John Le Carré Tinker, Tailor, Soldier, Spy (1974)
‘It is sheer vanity to believe that one, fat, middle-aged spy is the only person capable of holding the world together,’ he would tell himself.
I recently watched the 2011 film of this classic spy novel, and it made me want to read the novel again. I thought that the film was beautiful to watch, but was for the most part a triumph of aesthetic vision over source faithfulness. Gary Oldman (dreadful make-up) wasn't a patch on Alec Guinness' grim Smiley in the TV miniseries. But, oh it was so pretty to watch in all its so-coordinated browns and greys. It really glorified a very ugly era in interior design. And Colin Firth was extraordinarily good...
Gratuitous Colin Firth picture (source)
The book has stuck in my mind for a long time. I think I read it sometime in the mid-1980s (and, thus, in my mid-teens). It is for me the spy novel to which I compare all subsequent spy novels: beautifully written, intricately fashioned, and deeply melancholic. Spying as a dirty game has never been so sordidly exposed.
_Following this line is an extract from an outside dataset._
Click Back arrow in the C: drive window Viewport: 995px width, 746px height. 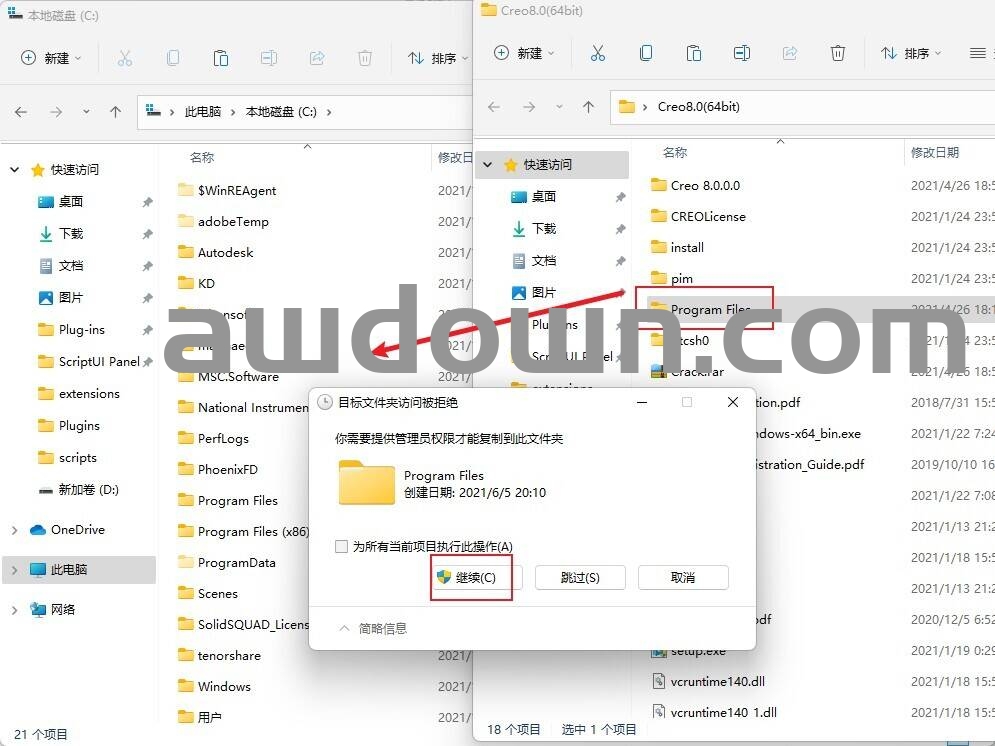(x=21, y=112)
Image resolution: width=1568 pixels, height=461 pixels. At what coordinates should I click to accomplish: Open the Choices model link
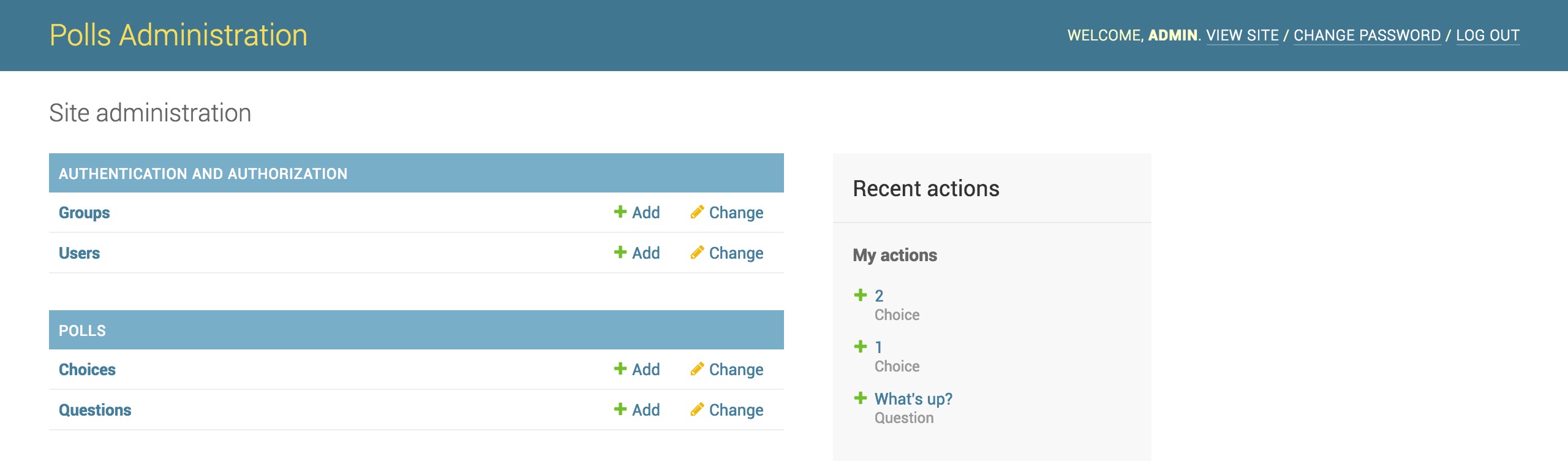[87, 370]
Small, podgy and at best middle-aged, he was by appearance one of London’s meek who do not inherit the earth. His legs were short, his gait anything but agile, his dress costly, ill-fitting and extremely wet.
George Smiley, unwillingly retired from the spy game, is brought back to investigate what he and his former chief had long suspected - that there is a mole in the service of the Russians in the secret service 'Circus'. What follows is a slow and almost unsuspenseful unravelling of the past as Smiley - "a shy man, for all his vanities, and one who expected very little communication" - digs into botched operations, personal failures and treacheries, both small and large, in his personal mission to find which one of his colleagues is the mole established by the legendary Russian spymaster Karla. The action is very quiet, almost dull. It is as far from James Bond action spy thriller as one might get.
His mood was subdued, even a little glum. Like an actor he had a sense of approaching anti-climax before the curtain went up, a sense of great things dwindling to a small, mean end; as death itself seemed small and mean to him after the struggles of his life. He had no sense of conquest that he knew of. His thoughts, as often when he was afraid, concerned people. He had no theories or judgments in particular. He simply wondered how everyone would be affected; and he felt responsible.
If you liked this: I want to read Len Deighton's trilogy (Berlin Game; Mexico Set; London Match) again. They come closest to Le Carré for extraordinarily good writing about the bleak, internalized life of desk-bound spy on a hopeless mole-hunt.